23. Hukuk Dairesi 2019/3551 E. , 2020/1613 K.
"İçtihat Metni"MAHKEMESİ :Ticaret Mahkemesi
Taraflar arasındaki alacak davasının bozma ilamına uyularak yapılan yargılaması sonunda ilamda yazılı nedenlerden dolayı tescil talebinin davalılar ... (...) ... (...) ve ... yönünden pasif husumet yokluğundan reddine yönelik verilen hükmün süresi içinde davalılardan ... (...), ... (...), ... vekilince temyiz edilmesi üzerine dosya incelendi, gereği konuşulup düşünüldü.
-K A R A R-
Davacı vekili, müvekkilinin 1990 yılında davalıların murisinden 13740 ada 4 parselde bulunan taşınmazın hissesine isabet eden kooperatif üyeliğini noterde yapılan devir sözleşmesi ile devraldığını, devrin kooperatife bildirilmesine rağmen üye kaydının yapılmadığını, üyelik kaydının yapılması için kooperatife ihtarname gönderdiklerini, davalı kooperatifin açılan davalarda hissenin müvekkiline ait olduğu yönünde savunmada bulunduğunu, bu durumun da hisse devrinden ve üyelik kaydının yapılması talebinden haberdar olduğunu gösterdiğini belirterek müvekkilinin kooperatif üyeliğinin tespiti ile üyeliğe isabet eden 3/10 hissenin davacı adına tesciline, mümkün olmadığı taktirde davacı zararının tazminine şimdilik 10.000,00 TL nin davalılardan tahsiline karar verilmesini talep ve dava etmiştir.
Davalı ... ..., devirden haberdar olmadığını, talebin zamanaşımına uğramış olduğunu, mirasçılar olarak kendilerinin hak sahibi olduğunu beyanla davanın reddini istemiştir.
Davalılar ...ve dahili davalı ... vekili, müvekkillerinin devir belgesinden haberi olmadığını, talebin zamanaşımına uğramış olduğunu, üyeliğin isabet ettiği taşınmaz hissesinin tapuda kooperatif adına tescil edilerek bekletilmekte olduğunu beyanla davanın reddini istemiştir.
Davalı kooperatif vekili, davacı ile murisin daha sonra da mirasçılarının kooperatif hissesi ile ilgili olarak kooperatife zamanında bir başvurularının olmadığını, kooperatifin davaya konu hisse üzerinde bir talebinin bulunmadığını, kooperatifin hisse üzerinde bir tasarrufunun bulunmadığını, davacının tazminata ilişkin talebinin bir tür sebepsiz zenginleşme iddiası olduğunu, bu iddianın kooperatife yöneltilemeyeceğini beyanla davanın reddini istemiştir.

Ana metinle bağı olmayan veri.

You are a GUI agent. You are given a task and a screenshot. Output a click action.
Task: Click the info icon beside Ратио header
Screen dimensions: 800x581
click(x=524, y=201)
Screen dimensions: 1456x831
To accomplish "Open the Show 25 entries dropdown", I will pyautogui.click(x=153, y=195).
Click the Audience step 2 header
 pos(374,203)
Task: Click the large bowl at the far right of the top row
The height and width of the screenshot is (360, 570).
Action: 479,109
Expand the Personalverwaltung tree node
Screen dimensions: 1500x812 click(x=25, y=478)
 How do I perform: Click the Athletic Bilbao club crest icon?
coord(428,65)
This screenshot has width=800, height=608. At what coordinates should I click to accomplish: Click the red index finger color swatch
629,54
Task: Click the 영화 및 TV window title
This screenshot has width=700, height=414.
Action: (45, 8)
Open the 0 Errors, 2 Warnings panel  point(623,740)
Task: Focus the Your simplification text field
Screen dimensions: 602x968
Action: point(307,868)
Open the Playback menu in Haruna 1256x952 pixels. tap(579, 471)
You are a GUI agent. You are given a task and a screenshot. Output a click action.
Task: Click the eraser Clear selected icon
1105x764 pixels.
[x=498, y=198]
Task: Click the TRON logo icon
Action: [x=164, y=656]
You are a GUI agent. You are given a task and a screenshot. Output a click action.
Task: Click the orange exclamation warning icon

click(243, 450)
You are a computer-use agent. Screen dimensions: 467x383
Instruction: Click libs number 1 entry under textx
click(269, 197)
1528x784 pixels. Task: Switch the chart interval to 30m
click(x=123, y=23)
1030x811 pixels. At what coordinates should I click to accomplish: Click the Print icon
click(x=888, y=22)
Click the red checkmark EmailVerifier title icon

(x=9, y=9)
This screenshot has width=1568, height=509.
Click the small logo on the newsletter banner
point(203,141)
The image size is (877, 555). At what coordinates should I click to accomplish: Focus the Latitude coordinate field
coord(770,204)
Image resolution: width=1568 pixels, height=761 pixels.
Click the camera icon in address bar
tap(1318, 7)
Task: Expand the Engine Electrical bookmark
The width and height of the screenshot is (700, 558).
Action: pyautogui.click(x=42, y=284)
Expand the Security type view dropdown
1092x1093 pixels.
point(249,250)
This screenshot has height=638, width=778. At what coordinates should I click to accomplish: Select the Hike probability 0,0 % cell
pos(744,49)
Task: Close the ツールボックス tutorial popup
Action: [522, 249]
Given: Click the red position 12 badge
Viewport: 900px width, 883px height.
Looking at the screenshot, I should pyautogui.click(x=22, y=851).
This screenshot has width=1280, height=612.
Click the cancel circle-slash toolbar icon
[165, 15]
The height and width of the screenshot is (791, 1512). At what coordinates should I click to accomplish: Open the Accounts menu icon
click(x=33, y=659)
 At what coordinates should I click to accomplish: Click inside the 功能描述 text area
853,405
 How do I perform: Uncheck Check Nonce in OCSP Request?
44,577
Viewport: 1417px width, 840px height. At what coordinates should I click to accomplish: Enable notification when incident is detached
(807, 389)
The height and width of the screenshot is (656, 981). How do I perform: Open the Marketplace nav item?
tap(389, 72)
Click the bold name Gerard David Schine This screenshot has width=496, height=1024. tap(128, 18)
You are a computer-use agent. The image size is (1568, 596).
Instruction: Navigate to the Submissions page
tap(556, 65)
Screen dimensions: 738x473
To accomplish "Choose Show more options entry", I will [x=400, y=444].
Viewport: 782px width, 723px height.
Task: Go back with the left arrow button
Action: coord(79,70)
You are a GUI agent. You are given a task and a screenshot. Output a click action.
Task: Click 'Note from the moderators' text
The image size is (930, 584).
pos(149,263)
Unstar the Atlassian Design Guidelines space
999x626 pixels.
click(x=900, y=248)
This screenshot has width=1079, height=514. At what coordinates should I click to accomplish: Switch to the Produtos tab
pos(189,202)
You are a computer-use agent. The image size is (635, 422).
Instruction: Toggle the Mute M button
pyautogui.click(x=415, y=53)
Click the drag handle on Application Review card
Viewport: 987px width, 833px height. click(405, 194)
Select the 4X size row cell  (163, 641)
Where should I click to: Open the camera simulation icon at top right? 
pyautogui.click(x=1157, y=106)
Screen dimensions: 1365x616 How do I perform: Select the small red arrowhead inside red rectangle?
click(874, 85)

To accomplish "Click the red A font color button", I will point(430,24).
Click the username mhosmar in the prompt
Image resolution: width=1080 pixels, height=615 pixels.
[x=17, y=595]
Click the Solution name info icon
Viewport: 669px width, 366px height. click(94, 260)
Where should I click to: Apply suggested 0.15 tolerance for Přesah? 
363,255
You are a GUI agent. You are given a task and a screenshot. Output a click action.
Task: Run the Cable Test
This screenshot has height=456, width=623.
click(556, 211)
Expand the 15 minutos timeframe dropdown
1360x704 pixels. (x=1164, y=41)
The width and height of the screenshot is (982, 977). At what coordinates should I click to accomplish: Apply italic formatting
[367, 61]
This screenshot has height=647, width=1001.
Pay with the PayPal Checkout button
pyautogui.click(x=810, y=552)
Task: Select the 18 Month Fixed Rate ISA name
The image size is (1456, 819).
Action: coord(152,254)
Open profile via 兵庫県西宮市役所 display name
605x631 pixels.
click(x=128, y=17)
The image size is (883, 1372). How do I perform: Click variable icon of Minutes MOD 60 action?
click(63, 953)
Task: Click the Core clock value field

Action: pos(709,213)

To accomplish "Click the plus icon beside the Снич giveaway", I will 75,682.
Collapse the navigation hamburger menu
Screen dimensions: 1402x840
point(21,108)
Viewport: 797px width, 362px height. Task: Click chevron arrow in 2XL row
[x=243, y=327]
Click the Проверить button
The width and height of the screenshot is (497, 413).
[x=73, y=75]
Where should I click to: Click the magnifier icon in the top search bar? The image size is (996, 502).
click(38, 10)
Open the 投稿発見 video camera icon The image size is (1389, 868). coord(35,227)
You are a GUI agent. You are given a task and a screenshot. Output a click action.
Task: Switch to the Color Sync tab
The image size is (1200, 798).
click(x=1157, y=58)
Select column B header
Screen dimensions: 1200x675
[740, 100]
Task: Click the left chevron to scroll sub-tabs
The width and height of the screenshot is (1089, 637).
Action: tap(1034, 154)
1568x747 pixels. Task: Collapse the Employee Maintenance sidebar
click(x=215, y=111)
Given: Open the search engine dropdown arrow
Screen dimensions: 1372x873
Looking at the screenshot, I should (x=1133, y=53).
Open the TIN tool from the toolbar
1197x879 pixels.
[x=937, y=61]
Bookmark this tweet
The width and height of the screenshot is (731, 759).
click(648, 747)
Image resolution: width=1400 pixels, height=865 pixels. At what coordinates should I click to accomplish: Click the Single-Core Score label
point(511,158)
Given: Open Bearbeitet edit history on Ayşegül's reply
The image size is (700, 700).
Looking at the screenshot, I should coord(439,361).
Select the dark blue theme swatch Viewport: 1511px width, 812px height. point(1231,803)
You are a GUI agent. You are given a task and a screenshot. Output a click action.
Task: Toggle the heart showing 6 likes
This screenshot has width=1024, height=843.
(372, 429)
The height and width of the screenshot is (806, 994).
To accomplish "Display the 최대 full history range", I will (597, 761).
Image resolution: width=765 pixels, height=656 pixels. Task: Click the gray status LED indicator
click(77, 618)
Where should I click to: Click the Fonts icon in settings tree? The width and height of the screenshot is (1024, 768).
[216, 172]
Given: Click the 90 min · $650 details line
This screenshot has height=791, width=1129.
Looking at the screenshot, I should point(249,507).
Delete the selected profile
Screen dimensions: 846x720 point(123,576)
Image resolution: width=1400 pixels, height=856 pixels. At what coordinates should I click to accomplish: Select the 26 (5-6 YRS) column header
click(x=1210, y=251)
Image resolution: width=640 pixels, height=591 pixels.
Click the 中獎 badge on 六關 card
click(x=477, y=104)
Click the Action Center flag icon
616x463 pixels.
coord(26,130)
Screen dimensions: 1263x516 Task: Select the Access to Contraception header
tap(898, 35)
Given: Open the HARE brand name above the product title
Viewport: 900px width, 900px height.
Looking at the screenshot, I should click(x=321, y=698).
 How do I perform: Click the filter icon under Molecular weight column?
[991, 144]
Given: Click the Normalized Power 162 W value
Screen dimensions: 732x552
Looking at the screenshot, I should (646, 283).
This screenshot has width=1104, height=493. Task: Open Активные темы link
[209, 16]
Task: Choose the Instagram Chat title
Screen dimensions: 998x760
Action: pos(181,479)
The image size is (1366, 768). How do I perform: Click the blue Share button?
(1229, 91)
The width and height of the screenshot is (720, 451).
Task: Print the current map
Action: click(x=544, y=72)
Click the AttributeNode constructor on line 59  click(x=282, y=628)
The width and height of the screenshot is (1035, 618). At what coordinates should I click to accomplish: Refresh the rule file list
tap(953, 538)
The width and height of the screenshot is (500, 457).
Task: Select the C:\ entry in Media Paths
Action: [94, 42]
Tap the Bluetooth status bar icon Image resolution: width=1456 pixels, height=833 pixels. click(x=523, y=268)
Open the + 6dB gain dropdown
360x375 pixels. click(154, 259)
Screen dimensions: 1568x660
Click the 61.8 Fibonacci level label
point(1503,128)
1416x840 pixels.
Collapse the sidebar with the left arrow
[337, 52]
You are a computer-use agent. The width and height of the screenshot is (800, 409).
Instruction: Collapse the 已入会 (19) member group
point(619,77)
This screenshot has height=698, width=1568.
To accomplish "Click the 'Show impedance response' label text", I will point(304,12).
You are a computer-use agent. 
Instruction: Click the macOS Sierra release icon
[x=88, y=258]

Mahkemece, davanın reddine dair verilen karar davacı vekilinin temyizi üzerine Dairemizin 16.01.2017 tarihli 2016/1631 Esas, 2017/4 Karar sayılı ilamı ile; davacının 3/10 hisse devraldığını belirterek, bunun kooperatifte olan kaydının iptali ile adına tescilini istediği, tapu kayıtlarında kooperatif adına 1/10 hissenin kayıtlı bulunduğu, 3/10 hissenin akibetinin araştırılmadığı, davacının bu konudaki talebi açıklattırılıp, eğer talep davalı kooperatif üzerinde kalan 1/10 hisseye ilişkin ise davaya şimdiki gibi devam edilmesi eğer kalan 2/10 hisse için de talebi varsa bu hisselerin kimin üzerine kayıtlı olduğunun belirlenerek bu kişilerin de davaya katılıp davaya devam edilmesi gerektiği, yine davacının uzun süre kooperatife uğramaması ve murisdeki hisse konusunda sessiz kalması sebep gösterilerek dava reddedilmiş ise de kooperatifte aidat toplanmadığı, genel kurul toplantılarında bu konuda herhangi bir karar alınmadığı hususları da gözden kaçırıldığı, davacı, davalı kooperatifin edimini yerine getirmesini beklediğinden herhangi bir zamanaşımı süresi işlemeyeceği, davacı ile muris arasındaki devir sözleşmesi ve bu devir sözleşmesinin kooperatif tarafından da bilindiği hususları nazara alınarak, sonucuna göre bir karar verilmesi gerektiği gerekçesiyle bozulmasına karar verilmiştir. Mahkemece, bozma ilamına uyularak yapılan yargılama sonucunda; davacının devri kooperatife bildirdiği kooperatif beyanlarından anlaşıldığı, davacı vekilinin taleplerinin 1/10 hisseye ilişkin olduğunu beyanı dikkate alınarak davacının 2/10 hisseli tapu kaydının iptali ile adına tescil talebinden vazgeçmiş sayılmasına, kooperatife karşı tescil talebi davasının kabulüne 1/10 hissesinin tapu kaydının iptali ile davacı adına tapuda tesciline, tescil talebinin davalılar ...yönünden pasif husumet yokluğundan reddine ve tapu iptal davasının kabul edilmesi nedeni ile terditli olarak tazminat talebi yönünden karar verilmesine yer olmadığına karar verilmiştir.
Kararı ... (...), ...(...), ... vekili temyiz etmiştir.
Dosyadaki yazılara, mahkemece uyulan bozma kararı doğrultusunda inceleme yapılıp hüküm verilmiş olmasına, delillerin takdirinde bir isabetsizlik bulunmamasına, bozmanın kapsamı dışında kesinleşmiş olan yönlere ilişkin temyiz itirazları incelenemeyeceğine göre davalılardan ... (...), ...(...), ... vekilinin temyiz itirazları yerinde görülmemiştir.
SONUÇ: Yukarıda açıklanan nedenlerle ... (...), ...(...), ... vekilinin tüm temyiz itirazlarının reddiyle usul ve kanuna uygun bulunan hükmün ONANMASINA, aşağıda yazılı onama harcının temyiz edenlerden alınmasına, kararın tebliğinden itibaren 15 gün içerisinde karar düzeltme yolu açık olmak üzere 09.03.2020 tarihinde oy birliğiyle karar verildi.